Marvin

Dies ist die Geschichte von Marvin. Der Sechsjährige wurde 2006 von seiner Mutter in einem See ertränkt, kurz bevor diese sich selber das Leben nahm.

Marvins Geschichte ist anders, als die Geschichten, die wir sonst veröffentlichen und dennoch möchten wir sie wahren. Marvin ist in einem guten Elternhaus aufgewachsen und wurde geliebt. Er wurde nie misshandelt und doch getötet. Warum seine Mutter ihn mit in ihren Tod nahm, wird nie geklärt werden können.

Marvins Eltern lebten in einem kleinen Dorf im Vogelsbergkreis, er hatte eine ältere Schwester, die bereits 15 Jahre alt war und ihren kleinen Bruder sehr liebte. Die Familie war im Dorf bekannt und beliebt, man traf sich auf Festen und half sich gegenseitig, wenn Hilfe gebraucht wurde. Der Vater arbeitete als Schlosser, die Mutter war Altenpflegerin. Jeden Morgen ging Marvin an der Hand seiner Schwester zum Schulbus. Er besuchte eine Vorschulklasse und hatte viele Freunde.

In der Nacht zum 16.10.2006 stieg Marvins Mutter mit ihm in das Familienauto. Sie fuhren zu einem nahegelegenen See, Marvin war in seine Kuscheldecke eingewickelt. Seine Mutter nahm sie ihm ab, legte sie ans Ufer des Sees. Ebenso zog sie ihre Schuhe aus, stellte sie neben die Decke. Was dann geschah, bleibt im Unklaren. Möglicherweise ertränkte sie den Jungen oder liess ihn allein im See zurück. Sie selbst stieg nass in ihr Auto zurück und raste wenige Kilometer weiter mit überhöhter Geschwindigkeit in eine Kurve. Dort überschlug sie sich und landete mit ihrem Auto auf einem Feld.

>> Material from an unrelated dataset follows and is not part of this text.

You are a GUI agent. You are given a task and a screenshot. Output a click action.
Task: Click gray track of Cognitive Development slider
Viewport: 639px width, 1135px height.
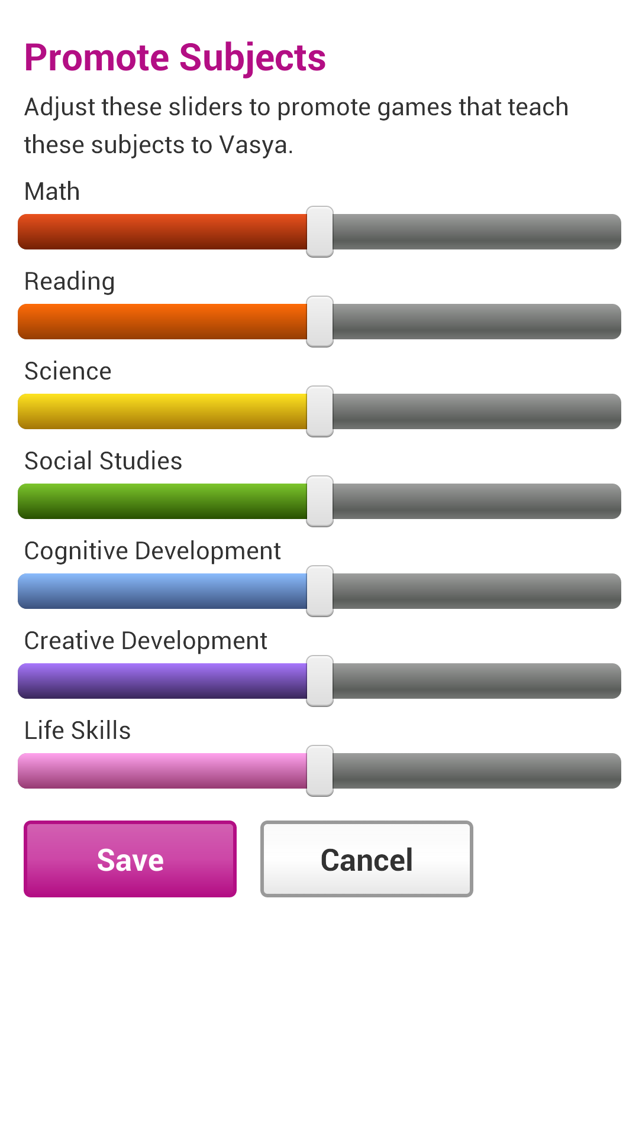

Der Wagen fing Feuer. Sie verstarb noch an der Unfallstelle.

Die eintreffenden Hilfskräfte erfuhren erst durch den Vater, dass auch Marvin verschwunden war und nahmen an, dass sich dieser ebenfalls mit im Auto befunden habe und bei dem Aufprall hinausgeschleudert wurde. Polizei, Feuerwehr und freiwillige Helfer durchsuchten anschließend das umliegende Wald – und Wiesengebiet nach Marvin.

Eine Spaziergängerin fand zwei Tage nach dem Geschehen die Decke und die Schuhe der Mutter am See und informierte die Polizei. Am Abend des 18.10.2006 konnten Taucher die Leiche aus dem kleinen See bergen. Marvins Mutter hatte Abschiedsbriefe hinterlassen, die einen „erweiterten Freitod“ unterstützten. Ob deren Inhalt erklärte, weshalb Marvin auch sterben musste, wird der Öffentlichkeit vorenthalten bleiben.